=== DATASET EXTRACT ===

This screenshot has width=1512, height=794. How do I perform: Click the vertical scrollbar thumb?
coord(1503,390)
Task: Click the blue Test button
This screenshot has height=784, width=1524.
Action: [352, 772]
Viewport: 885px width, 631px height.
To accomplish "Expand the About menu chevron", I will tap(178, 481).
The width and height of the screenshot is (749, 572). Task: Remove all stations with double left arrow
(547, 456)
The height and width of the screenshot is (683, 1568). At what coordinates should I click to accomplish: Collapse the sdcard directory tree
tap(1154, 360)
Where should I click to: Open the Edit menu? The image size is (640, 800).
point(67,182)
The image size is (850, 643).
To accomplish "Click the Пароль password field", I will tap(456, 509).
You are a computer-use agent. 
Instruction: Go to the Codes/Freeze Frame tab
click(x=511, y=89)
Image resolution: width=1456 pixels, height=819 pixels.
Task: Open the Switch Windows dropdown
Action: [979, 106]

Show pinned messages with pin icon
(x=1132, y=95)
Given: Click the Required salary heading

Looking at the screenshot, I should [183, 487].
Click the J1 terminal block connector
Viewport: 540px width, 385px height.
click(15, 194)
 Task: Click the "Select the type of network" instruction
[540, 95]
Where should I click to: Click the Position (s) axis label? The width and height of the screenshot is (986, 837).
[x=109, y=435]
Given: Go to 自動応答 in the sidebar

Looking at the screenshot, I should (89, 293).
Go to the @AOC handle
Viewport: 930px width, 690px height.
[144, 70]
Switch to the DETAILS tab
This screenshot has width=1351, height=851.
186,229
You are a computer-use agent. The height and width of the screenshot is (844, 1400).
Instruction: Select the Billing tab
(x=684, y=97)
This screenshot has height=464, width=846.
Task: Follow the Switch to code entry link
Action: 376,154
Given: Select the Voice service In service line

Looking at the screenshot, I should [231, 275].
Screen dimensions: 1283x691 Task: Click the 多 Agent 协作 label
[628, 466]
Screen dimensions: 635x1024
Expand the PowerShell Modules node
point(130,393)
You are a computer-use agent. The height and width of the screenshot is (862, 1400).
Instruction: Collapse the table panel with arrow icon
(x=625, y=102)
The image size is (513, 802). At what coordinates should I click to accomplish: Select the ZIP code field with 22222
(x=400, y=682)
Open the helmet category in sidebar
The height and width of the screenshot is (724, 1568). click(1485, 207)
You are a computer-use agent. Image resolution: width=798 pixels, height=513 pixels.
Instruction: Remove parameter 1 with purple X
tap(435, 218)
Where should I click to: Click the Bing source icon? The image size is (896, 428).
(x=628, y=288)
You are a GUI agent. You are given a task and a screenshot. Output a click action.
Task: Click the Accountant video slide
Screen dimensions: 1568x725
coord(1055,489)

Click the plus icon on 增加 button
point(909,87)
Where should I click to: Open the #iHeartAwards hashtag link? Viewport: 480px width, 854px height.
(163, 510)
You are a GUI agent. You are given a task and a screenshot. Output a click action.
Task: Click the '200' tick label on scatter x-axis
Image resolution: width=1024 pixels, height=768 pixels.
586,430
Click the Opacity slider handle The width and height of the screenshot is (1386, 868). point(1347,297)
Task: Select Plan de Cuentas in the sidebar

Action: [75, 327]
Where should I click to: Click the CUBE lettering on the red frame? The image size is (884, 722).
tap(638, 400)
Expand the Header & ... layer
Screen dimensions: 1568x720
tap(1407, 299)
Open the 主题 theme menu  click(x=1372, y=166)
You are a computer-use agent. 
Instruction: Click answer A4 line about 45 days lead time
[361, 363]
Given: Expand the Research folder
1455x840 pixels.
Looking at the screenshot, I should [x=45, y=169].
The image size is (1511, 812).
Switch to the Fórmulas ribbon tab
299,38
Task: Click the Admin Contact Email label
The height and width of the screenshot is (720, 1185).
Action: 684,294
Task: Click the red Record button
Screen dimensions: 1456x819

===

§ **WORK TO COMPLETE**
Update the records from the line with "Where should I click to: Open the Edit" up to and including the line with "(x=1132, y=95)" by putting "saved messages" in place of "pinned messages", and give back only those lines with nothing else changed.

§ **TASK RESPONSE**
Where should I click to: Open the Edit menu? The image size is (640, 800).
point(67,182)
The image size is (850, 643).
To accomplish "Click the Пароль password field", I will tap(456, 509).
You are a computer-use agent. 
Instruction: Go to the Codes/Freeze Frame tab
click(x=511, y=89)
Image resolution: width=1456 pixels, height=819 pixels.
Task: Open the Switch Windows dropdown
Action: [979, 106]

Show saved messages with pin icon
(x=1132, y=95)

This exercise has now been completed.